I can instantiate game objects across each of the points using a foreach method (for example I used some spheres to display the grid for debugging and testing purposes). However, what I would really like to do would be to implement a ParticleSystem gameobject procedurally, with static single particles persisting on each point of the grid (1:1 ratio of points to particles). I would like to be able to utilise the functionality and efficiency of the ParticleSystem dynamics for rendering out the grid visually, both for performance and aesthetics.
However, after thoroughly combing through the Unity documentation and reading some posts, I cannot seem to instantiate the ParticleSystem within a gameobject procedurally in C#. Could someone walk me through an example based on the above snippet? I’m no coding expert and still getting used to procedural object generation in Unity so a little hand-holding would be much appreciated. Many thanks.

You don’t instantiate a particle system. You use GameObject.AddComponent() to add it to a game object. Here is a script that creates 100 of them

function Start () {
  for (var i = 0; i < 100; i++) {
  	var go : GameObject = new GameObject("test");
  	go.AddComponent(ParticleSystem);
  	go.transform.position = Random.insideUnitSphere * 8.0;
  
  }

You also make a prefab of a game object with a particle system, and Instantiate() prefabs at your position.

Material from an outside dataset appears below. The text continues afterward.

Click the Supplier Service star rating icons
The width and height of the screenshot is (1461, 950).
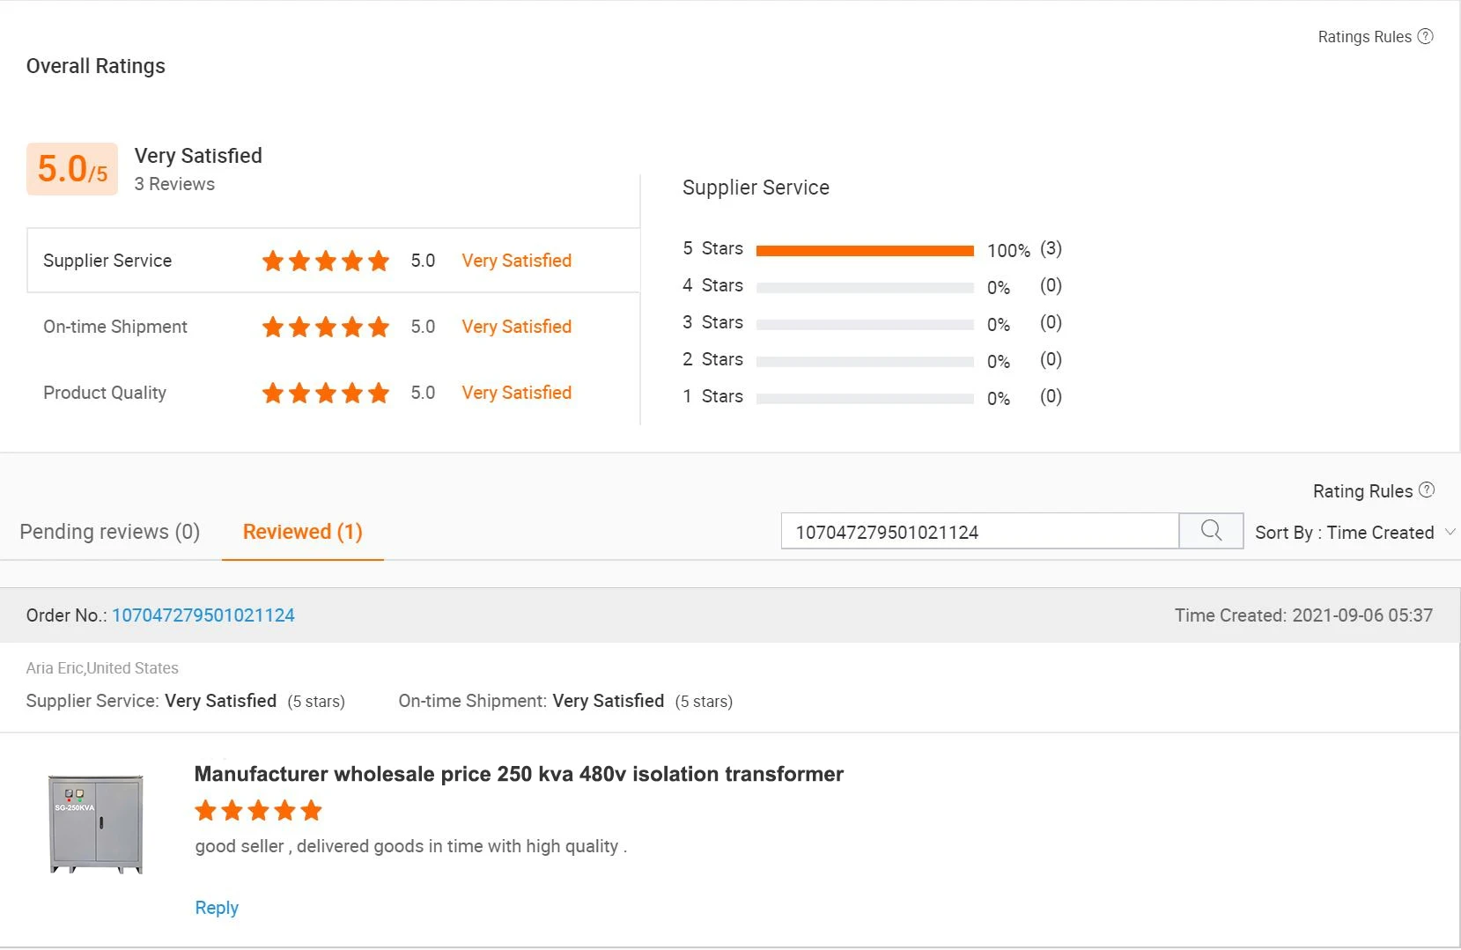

You mention “efficiency” of particle systems, and having a system with only one particle. I doubt it will be very efficient (over just have a game object). But maybe you can use a single particle system and palace the particles at your positions. Use ParticleSystem.GetParticles and ParticleSystem.SetParticles to get the array of particles. Then you can set the individual characteristics of each particle such as velocity, position and lifetime.

Note if you need a really efficient method for a very large number of “particles,” you could build your own mesh.